In Focus

Static 2009 by Steve McQueen

Filmed from a helicopter circling the Statue of Liberty in New York, Steve McQueen’s Static fixes its gaze on this most iconic representation of freedom. This In Focus project examines the artwork in depth to delineate the questions it raises about freedom, surveillance, migration and the construction of history.

Steve McQueen artwork, Static 2009

Steve McQueen
Static 2009 (installation shot)
Film, 35 mm, or video, high definition, projection, colour and sound
7 minutes 3 seconds
Tate T13425
© Steve McQueen; courtesy the artist and Thomas Dane Gallery, London

Made in the same year that the Statue of Liberty was re-opened to the public after the 9/11 terrorist attacks, Steve McQueen’s seven-minute film Static shows the view from a helicopter as it circles anti-clockwise around the iconic New York monument. In contrast to the work’s title, the camera used to make the film remains in constant motion, moving between close-up and distant aerial shots of the statue, while the sound incorporates the noise of the helicopter’s engine, its rotating blades, and the roaring wind.

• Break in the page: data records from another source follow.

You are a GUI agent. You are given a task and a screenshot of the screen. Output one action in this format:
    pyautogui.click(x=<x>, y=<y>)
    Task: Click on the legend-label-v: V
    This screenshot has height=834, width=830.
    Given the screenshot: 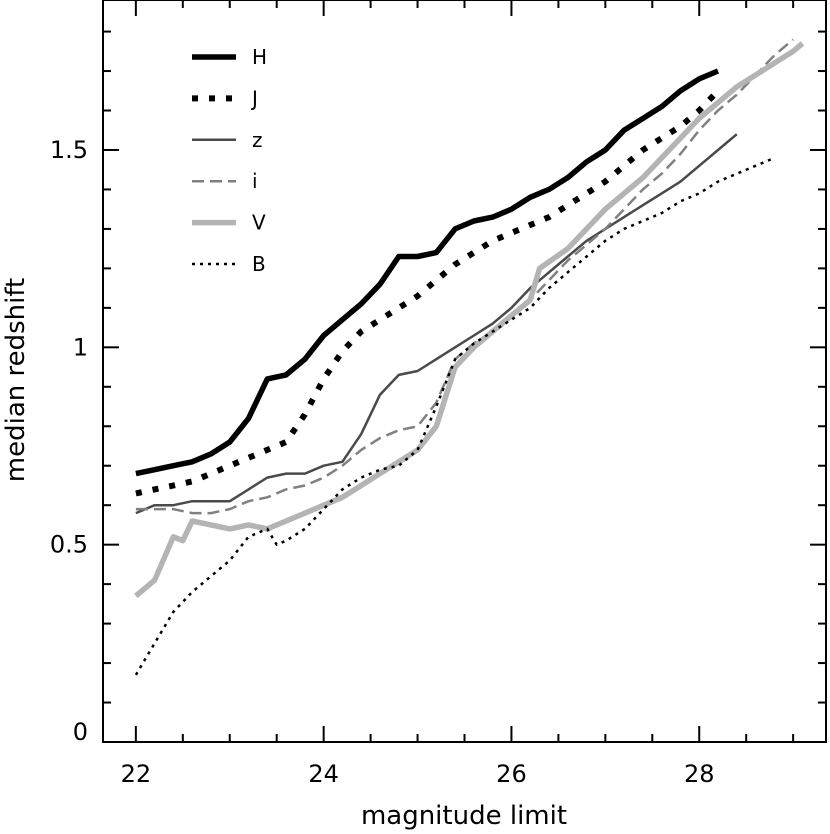 What is the action you would take?
    pyautogui.click(x=259, y=223)
    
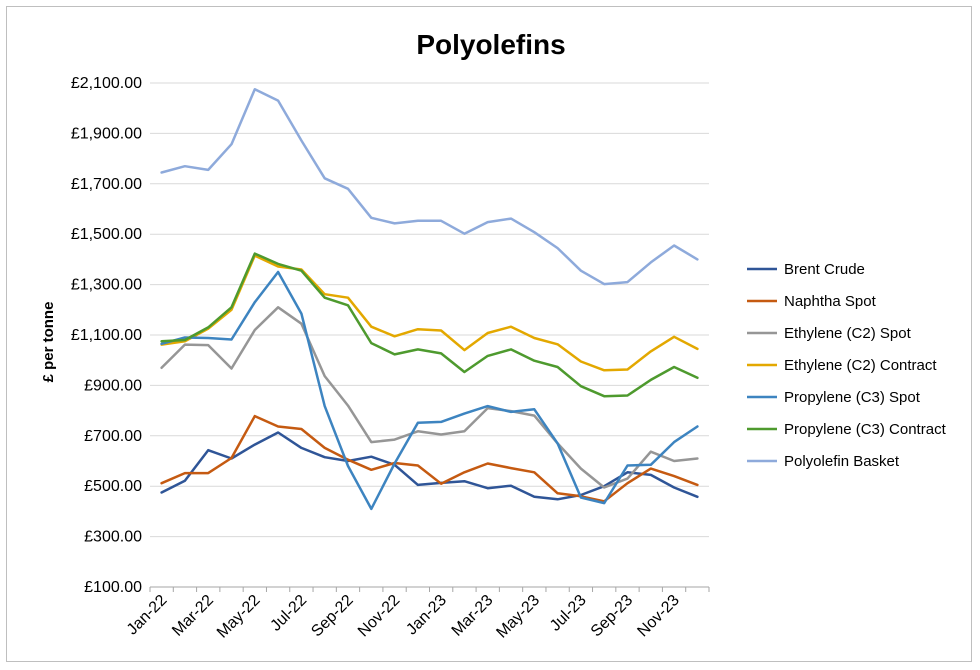 The height and width of the screenshot is (670, 980). I want to click on legend-label: Brent Crude, so click(824, 270).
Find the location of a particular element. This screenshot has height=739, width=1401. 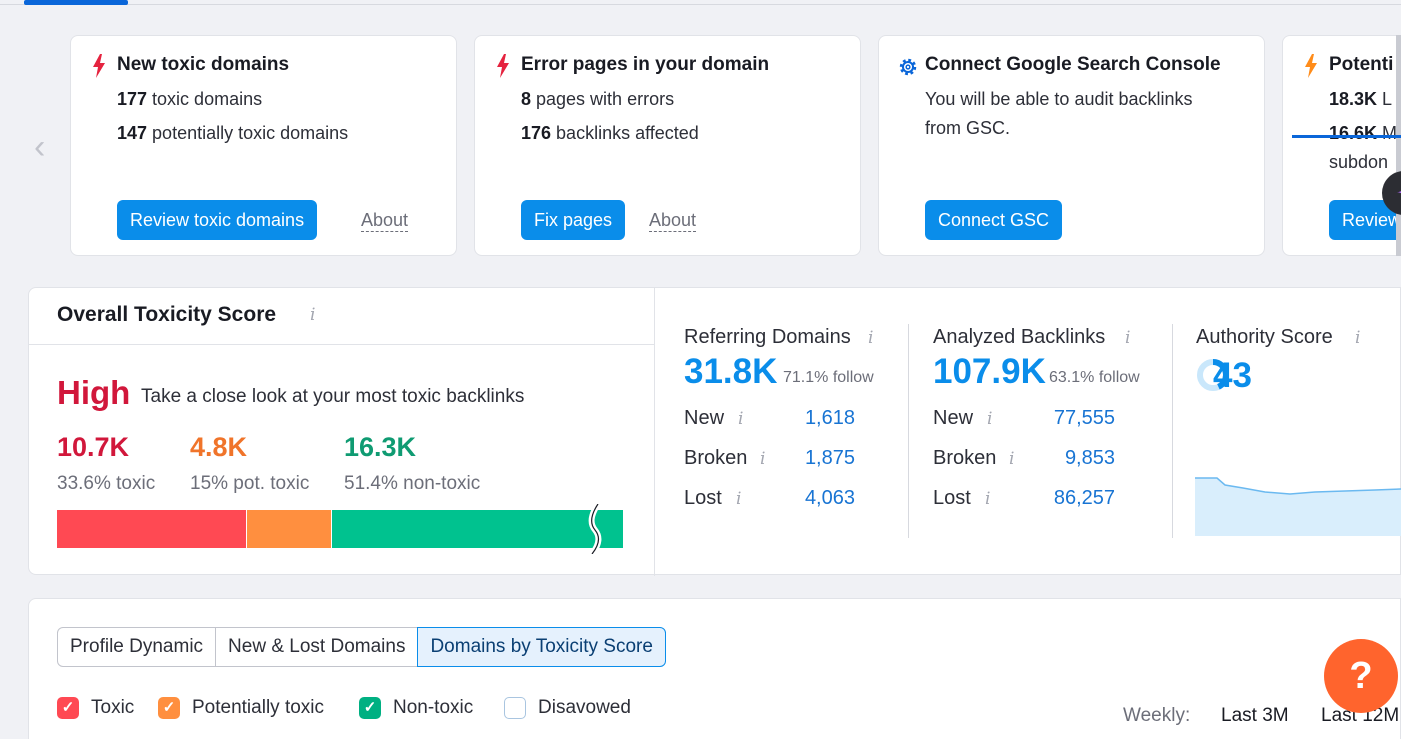

authority-score-value: 43 is located at coordinates (1232, 376).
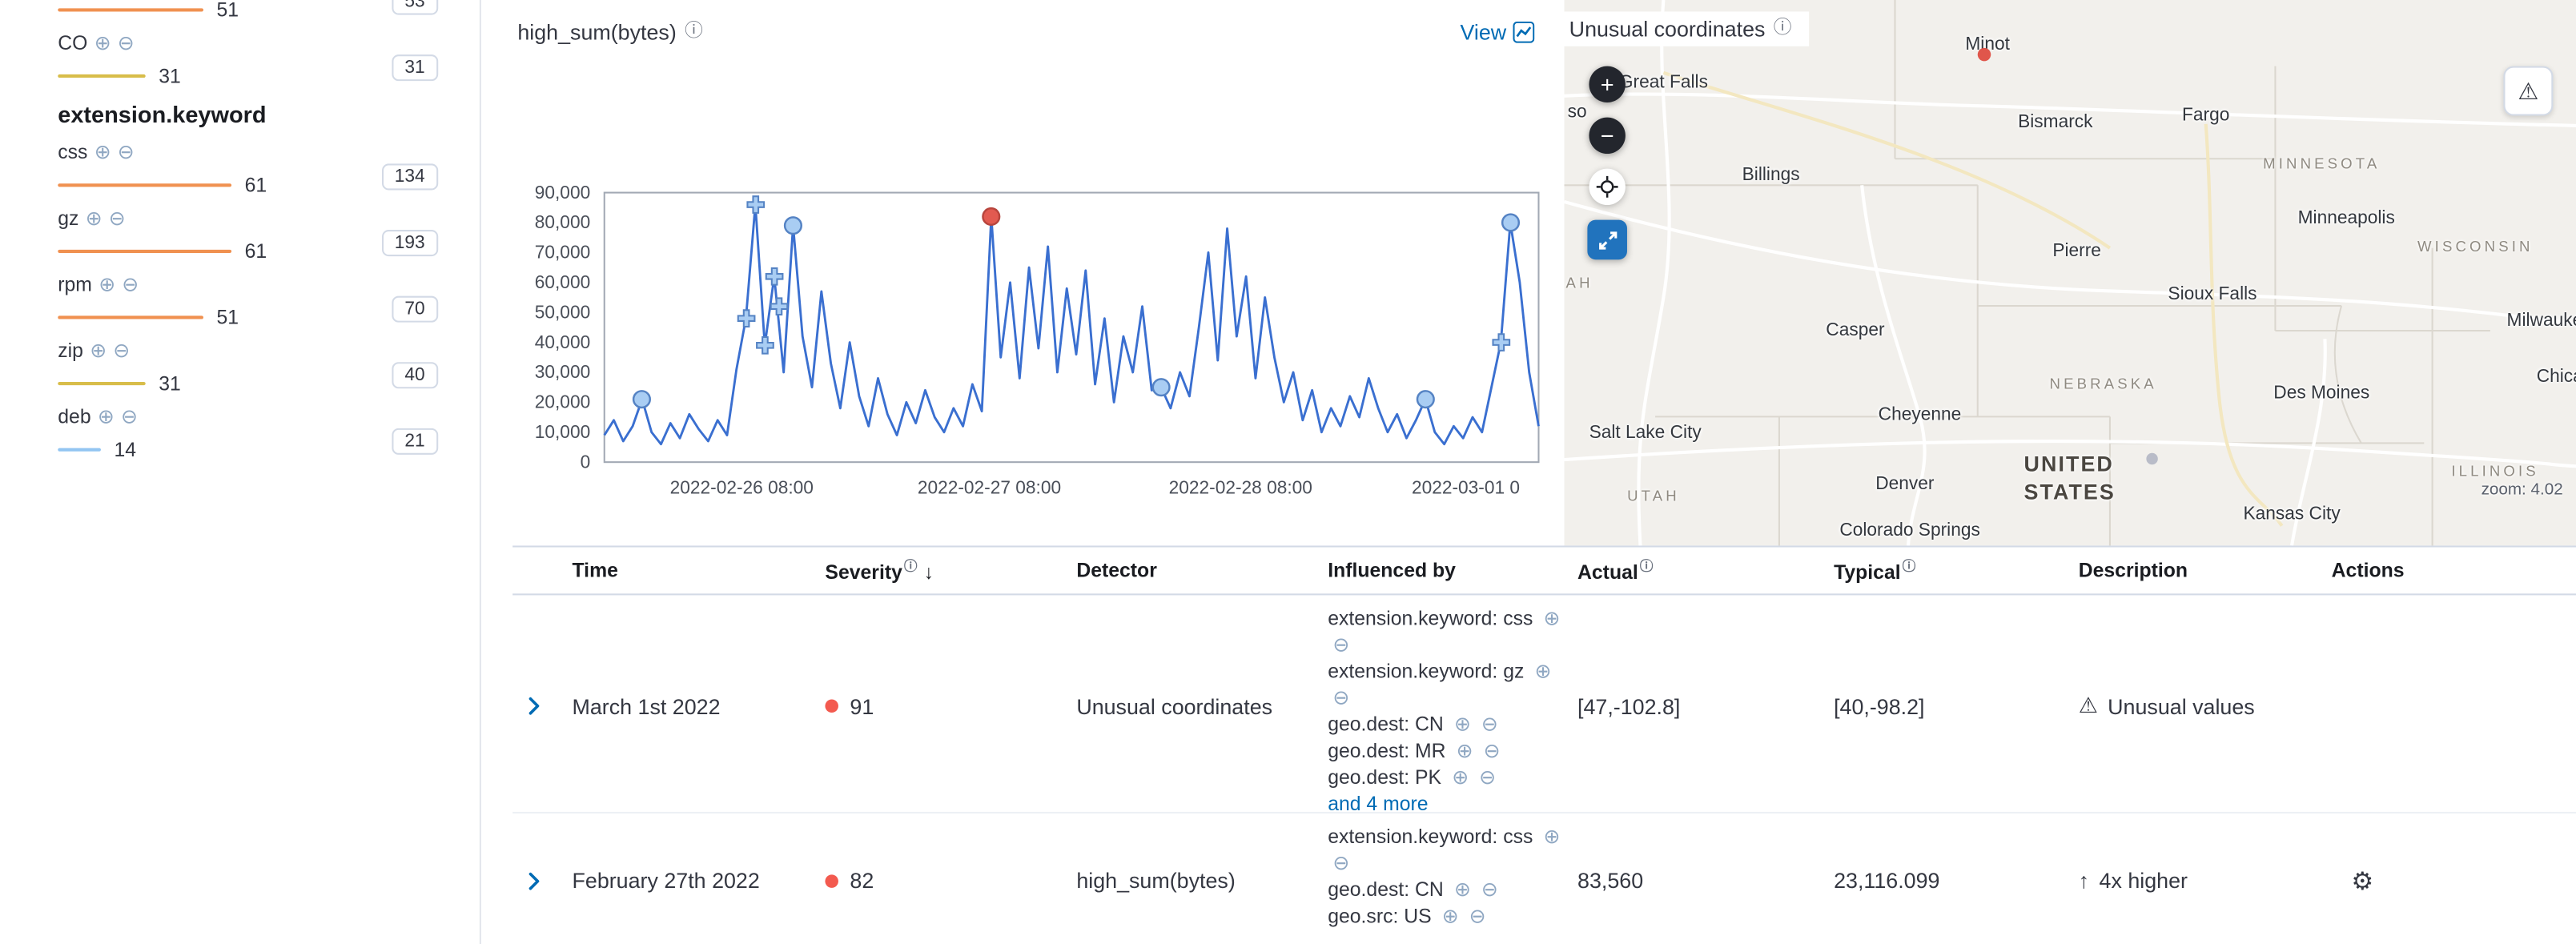  I want to click on map-zoom-indicator: zoom: 4.02, so click(2522, 490).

Static can be seen as a condensation of McQueen’s longstanding concerns with the nature of freedom, sight and responsibility in the way that it visually scrutinises an iconic and beleaguered symbol of liberty. This project situates Static not only in relation to McQueen’s other artworks and feature films but for the first time in relation to the writings of Hart Crane and Samuel Beckett, considering how the film’s stuttering vision of the statue raises urgent questions about the efficacy and significance of monuments, the changing attitudes towards migration, and the meaning of freedom in a post-9/11 world.

Written in 2016 and published in July 2017, the project is authored by Dr Rachel Wells (Newcastle University) and includes a contribution by Dr Rod Mengham (University of Cambridge).